◆ TASK OBJECTIVE ◆
After reading the data, copy it out in full and exactly.

(Saved data entries)
════════════════════
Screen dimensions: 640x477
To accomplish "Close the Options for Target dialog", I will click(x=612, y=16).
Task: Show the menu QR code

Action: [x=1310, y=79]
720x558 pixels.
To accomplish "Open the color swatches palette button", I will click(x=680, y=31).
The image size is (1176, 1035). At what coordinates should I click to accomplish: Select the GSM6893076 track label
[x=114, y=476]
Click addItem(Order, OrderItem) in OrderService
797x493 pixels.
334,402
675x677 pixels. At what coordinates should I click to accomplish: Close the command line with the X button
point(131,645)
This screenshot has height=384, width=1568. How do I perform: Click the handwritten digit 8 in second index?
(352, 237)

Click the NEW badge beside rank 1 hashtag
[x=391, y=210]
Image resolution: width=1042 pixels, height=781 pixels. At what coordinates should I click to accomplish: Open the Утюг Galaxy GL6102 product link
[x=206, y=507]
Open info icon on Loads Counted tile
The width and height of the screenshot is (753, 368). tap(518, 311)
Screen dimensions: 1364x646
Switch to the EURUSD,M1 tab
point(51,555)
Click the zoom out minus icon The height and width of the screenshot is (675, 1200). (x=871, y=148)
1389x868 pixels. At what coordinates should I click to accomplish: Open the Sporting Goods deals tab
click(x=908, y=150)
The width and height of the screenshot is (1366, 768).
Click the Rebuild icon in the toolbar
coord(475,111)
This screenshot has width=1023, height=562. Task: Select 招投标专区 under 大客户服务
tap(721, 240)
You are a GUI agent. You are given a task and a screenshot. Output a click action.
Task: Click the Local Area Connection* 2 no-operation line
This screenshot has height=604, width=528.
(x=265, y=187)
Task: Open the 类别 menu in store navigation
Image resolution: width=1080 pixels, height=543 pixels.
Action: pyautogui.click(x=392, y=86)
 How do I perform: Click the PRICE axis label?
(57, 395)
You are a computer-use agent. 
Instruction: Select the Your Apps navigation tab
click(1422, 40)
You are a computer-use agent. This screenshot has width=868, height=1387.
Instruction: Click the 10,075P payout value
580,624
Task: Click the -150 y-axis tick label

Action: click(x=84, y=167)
════════════════════
◆ SOLUTION FOR THIS PROBLEM ◆
Screen dimensions: 640x477
To accomplish "Close the Options for Target dialog", I will click(x=612, y=16).
Task: Show the menu QR code

Action: [x=1310, y=79]
720x558 pixels.
To accomplish "Open the color swatches palette button", I will click(x=680, y=31).
The image size is (1176, 1035). At what coordinates should I click to accomplish: Select the GSM6893076 track label
[x=114, y=476]
Click addItem(Order, OrderItem) in OrderService
797x493 pixels.
334,402
675x677 pixels. At what coordinates should I click to accomplish: Close the command line with the X button
point(131,645)
This screenshot has height=384, width=1568. How do I perform: Click the handwritten digit 8 in second index?
(352, 237)

Click the NEW badge beside rank 1 hashtag
[x=391, y=210]
Image resolution: width=1042 pixels, height=781 pixels. At what coordinates should I click to accomplish: Open the Утюг Galaxy GL6102 product link
[x=206, y=507]
Open info icon on Loads Counted tile
The width and height of the screenshot is (753, 368). tap(518, 311)
Screen dimensions: 1364x646
Switch to the EURUSD,M1 tab
point(51,555)
Click the zoom out minus icon The height and width of the screenshot is (675, 1200). (x=871, y=148)
1389x868 pixels. At what coordinates should I click to accomplish: Open the Sporting Goods deals tab
click(x=908, y=150)
The width and height of the screenshot is (1366, 768).
Click the Rebuild icon in the toolbar
coord(475,111)
This screenshot has width=1023, height=562. Task: Select 招投标专区 under 大客户服务
tap(721, 240)
You are a GUI agent. You are given a task and a screenshot. Output a click action.
Task: Click the Local Area Connection* 2 no-operation line
This screenshot has height=604, width=528.
(x=265, y=187)
Task: Open the 类别 menu in store navigation
Image resolution: width=1080 pixels, height=543 pixels.
Action: pyautogui.click(x=392, y=86)
 How do I perform: Click the PRICE axis label?
(57, 395)
You are a computer-use agent. 
Instruction: Select the Your Apps navigation tab
click(1422, 40)
You are a computer-use agent. This screenshot has width=868, height=1387.
Instruction: Click the 10,075P payout value
580,624
Task: Click the -150 y-axis tick label

Action: click(x=84, y=167)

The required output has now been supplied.